# sandbox/easystab/poisson_2D_othervalidation.m

# Poisson problem in 2D

Here we solve a Poisson problem in 2D with another forcing solution to validate the first case. The boundary conditions are the same.

```
clear all; clf
%%%% parameters and flags
Nx=40; % gridpoints in x
Ny=40; % gridpoints in x
Lx=1; % domain size in x
Ly=1; % domain size in y
%1D differentiation matrices
scale=-2/Lx;
[x,DM] = chebdif(Nx,2);
dx=DM(:,:,1)*scale;
dxx=DM(:,:,2)*scale^2;
x=(x-1)/scale;
scale=-2/Ly;
[y,DM] = chebdif(Ny,2);
dy=DM(:,:,1)*scale;
dyy=DM(:,:,2)*scale^2;
y=(y-1)/scale;
% 2D differentiation matrices
Dx=kron(dx,eye(Ny));
u=Dx; v=eye(Ny);
Dxx=kron(dxx,eye(Ny));
Dy=kron(eye(Nx),dy);
Dyy=kron(eye(Nx),dyy);
[X,Y]=meshgrid(x,y);
```

# Extracting the boundary cell locations

The most important aspect of this example is to show how to treat the boundary conditions in 2D when we do the transformation from array representatio to the vector representatio of the unknown. The first thing to do is to build the variable `dom`

, which tells the number of every cells in the vector representation, but transformed to the array shape. This way we have an array with the same shape as the physical variables, but which gives us the location of every point in the final vector representation.

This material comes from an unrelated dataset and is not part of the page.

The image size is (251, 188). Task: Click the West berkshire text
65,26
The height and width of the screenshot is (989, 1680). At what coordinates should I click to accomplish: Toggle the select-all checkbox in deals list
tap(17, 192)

Then we can extract the `top`

, `bottom`

, `left`

and `right`

location vector from the row and lines of `dom`

. Note that here we chose that the corners belong to the `top`

and `bottom`

and not to the `left`

and `right`

. Sometimes it may be better to do the opposite, but this will depend on the kind of boundary conditions you want to implement.

```
% locations at the boundary
dom=reshape(1:Nx*Ny,Ny,Nx);
top=dom(1,1:end); top=top(:);
bot=dom(end,1:end); bot=bot(:);
left=dom(2:end-1,1); left=left(:);
right=dom(2:end-1,end); right=right(:);
% System matrix
A=Dxx+Dyy;
```

# The exact solution

We do a Poisson problem with homogeneous boundary conditions at all boundaries (the value of `f`

is zero), but with a forcing term `b`

\displaystyle
\Delta f=b
and the forcing is \displaystyle
b = -2\pi^2 cos(\pi k X) sin(\pi l Y)^2) sin(\pi l y)^2 - 2 \pi^2 cos(\pi k Y) sin(\pi l X)^2
and the exact solution is \displaystyle
f = sin(\pi X)^2 sin(\pi Y)^2
This solution is easy to check by doing a Fourier transform. We suppose we have an harmonic solution \displaystyle
f(x,y)=\hat{f}\exp(i\pi kx+i\pi ly)+\text{Complex conjugate}
which is fine as well as the boundary conditions that we impose fit with this (which is the case here). We have \displaystyle f_x=-i\pi k \hat{f} \exp(...)+C.C. and \displaystyle
f_x=-i\pi l \hat{f} \exp(...)+C.C, thus \displaystyle
(-\pi^2k^2-\pi^2l^2)\hat{f}\exp(...)=-\pi^2(k^2+l^2)\exp(...)
thus \hat{f}=1.

```
% New forcing case
k=2; l=1;
b=(-2*pi^2*cos(pi*k*X).*sin(pi*l*Y).^2)-2*pi^2*cos(pi*k*Y).*sin(pi*l*X).^2;
b=b(:);
```

# Imposing the boundary conditions

To impose the boundary conditions, we replace the lines of A with the lines of the identity matrix corresponding to the elements on the boundaries, and we replace the boundary elements of the forcing term with zeros. Doing this we effectively impose that the values of f at the boundary cells must be zero.

```
% boundary conditions
II=eye(Nx*Ny); ZZ=zeros(Nx*Ny,Nx*Ny);
loc=[top; bot; left; right];
A(loc,:)=II(loc,:);
b(loc)=0;
test=kron(b,ones(1,(Nx*Ny)));
% solving the linear system
f=A\b;
% plotting the result
subplot(1,2,1);
mesh(X,Y,reshape(f,Ny,Nx));
xlabel('x'); ylabel('y'); zlabel('f')
title('Poisson problem');
subplot(1,2,2);
solexact=(sin(pi*X).^2).*(sin(pi*Y).^2);
mesh(X,Y,reshape(f,Ny,Nx)+solexact);
xlabel('x'); ylabel('y'); zlabel('f')
title('The error');
```